Orrrrrr, hear me out, just click once and get an online account because you don’t care.
And yes, the command line is an issue to most regular users. My parents don’t grasp the concept of keyboard shortcuts for copying and pasting. I get a phone call every time they try to attach a file to an email, where they say the steps when they are doing it so they don’t fuck it up. If you use the computer to access a single webpage that’s bookmarked, youtube and ebay, maybe an hour every week at most, expecting them to have to learn a new system and a command line isn’t feasible. People like icons and clicking. If you managed to get rid of a keyboard and maintain functionality, they’d switch in a heartbeat. That’s why smartphones are so popular. That’s why kids preffer touchscreen over controller, and are basically unable to play keyboard and mouse anymore.

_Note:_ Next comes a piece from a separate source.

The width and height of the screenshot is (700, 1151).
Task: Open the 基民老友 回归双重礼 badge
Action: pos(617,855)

If you use the computer to access a single webpage that’s bookmarked, youtube and ebay, maybe an hour every week at most, expecting them to have to learn a new system and a command line isn’t feasible.

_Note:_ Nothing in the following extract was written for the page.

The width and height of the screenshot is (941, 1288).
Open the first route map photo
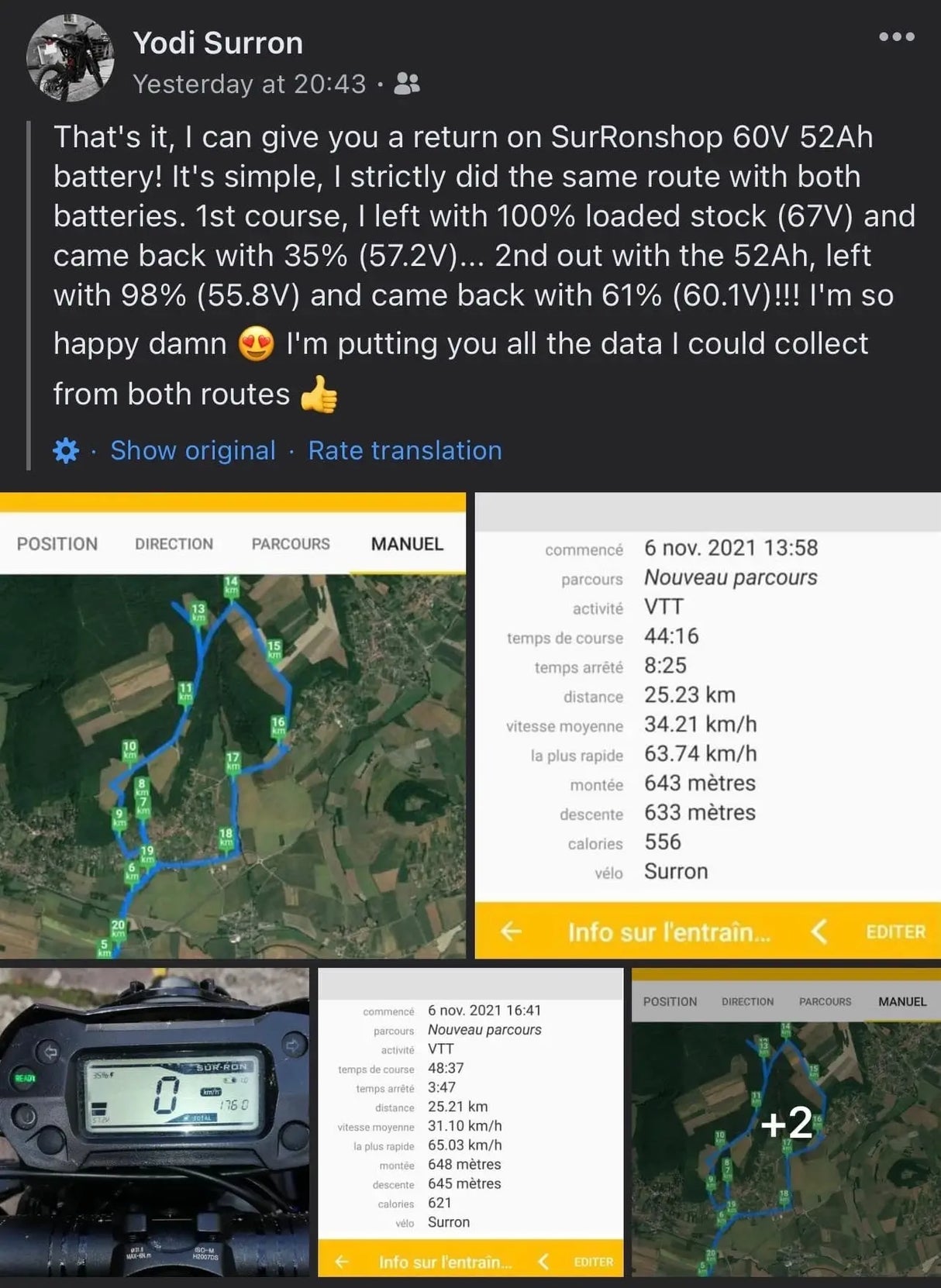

You don’t need to access the command line (nor even the system really) to do browsing. The same browser you use on windows is gonna work on Linux.

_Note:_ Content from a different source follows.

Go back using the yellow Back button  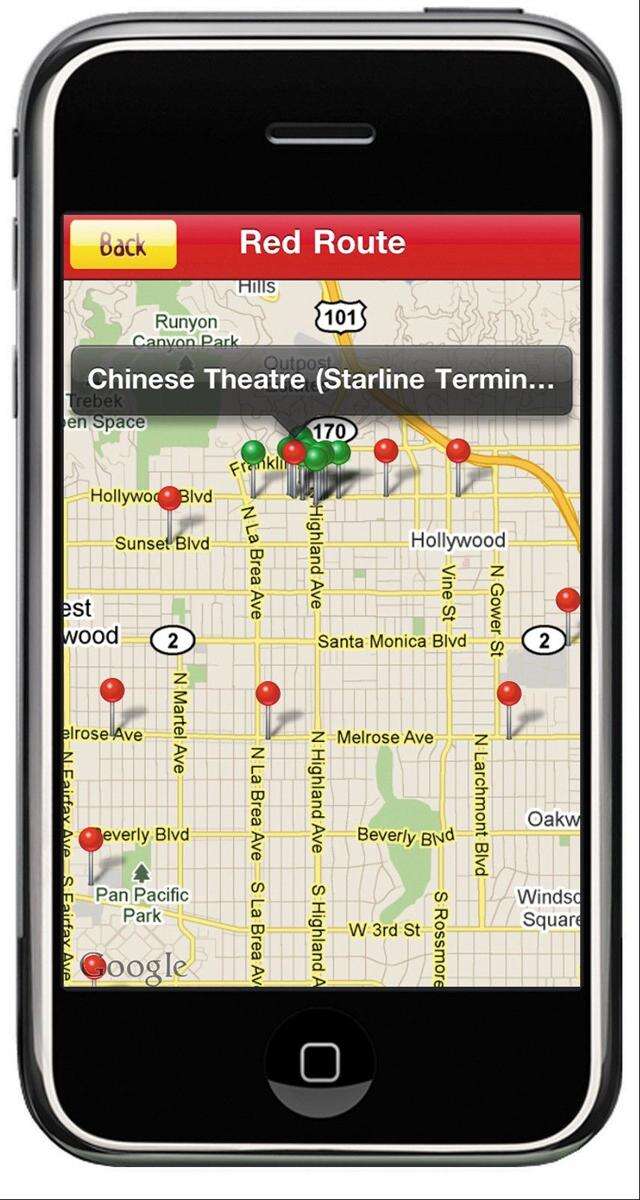click(x=122, y=245)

Linux is so difficult you guys, no one could possibly learn the command line.
In the vast VAST majority of “normal” use cases, which I’d argue for most people it’s :
- Web browsing
- watching videos or listening to music
- editing text documents, spreadsheets, presentations
- playing video games
- managing files, e.g. moving them in directories, compressing them, etc
- keeping the system up to date
- using a printer
there are reliable ways to use a GUI. So… even though IMHO the command line is absolutely worth learning, one can perfectly use Linux my “just” clicking their way around.
I work in IT (almost exclusively Windows) and have been using Linux on my private machines for 8 years now. I barely know anything about the command line. I don’t have to be a Linux nerd because it just works with the GUI. (KDE Plasma. Can’t speak for other DEs)
I work in IT
You are not a common user.
Maybe he really sucks at his job
Method acting approach to IT
He doesnt use the command line
Yeah, it’s called wipe the drive and install linux.
That’s right. Even if you have to use a windows app that Linux compatibility layers don’t support, you can banish Windows 11 to a virtual machine.
Oh, weird, even in a virtual machine it wants an account. Anyone know where I can find a bypass method? :-)
The number of Windows applications that don’t run via compatibility layers is small and shrinking. Unless everyone is a video editor who steams professional Valorant then they can find software to do what they need done.
video editor who steams professional Valorant
What about Kdenlive or OBS Studio for that?
It was more than kernel anticheat from Valorant that I was aiming at.
OBS works great (though it did have issues with Wayland) and kdenlive as well, but in these arguments the person is always going to insist that they can only use Adobe products, because they don’t work and they’re trying to prove that you can’t use Linux.
It was more than kernel anticheat from Valorant that I was aiming at.
There’s an easy solution to that too: Don’t buy games with kernel anticheat.
Thankfully valorant is free
The only cost is access to your whole-ass PC. Worth it!
Lemmy is the 1.45% user base on steam hardware surveys os section. https://store.steampowered.com/hwsurvey/Steam-Hardware-Software-Survey-Welcome-to-Steam
By far most people want to use windows. The people that are loud on here about Linux are the only ones that don’t so thank you for a solution that’s not the constant post saying just install Linux. Its not intuitive for almost all users aside IT people and enthusiasts.
If installing something like Linux Mint is not intuitive enough for someone, they probably don’t even know what they’re doing on Windows either.
You click a button, it’s as difficult as installing Windows since XP.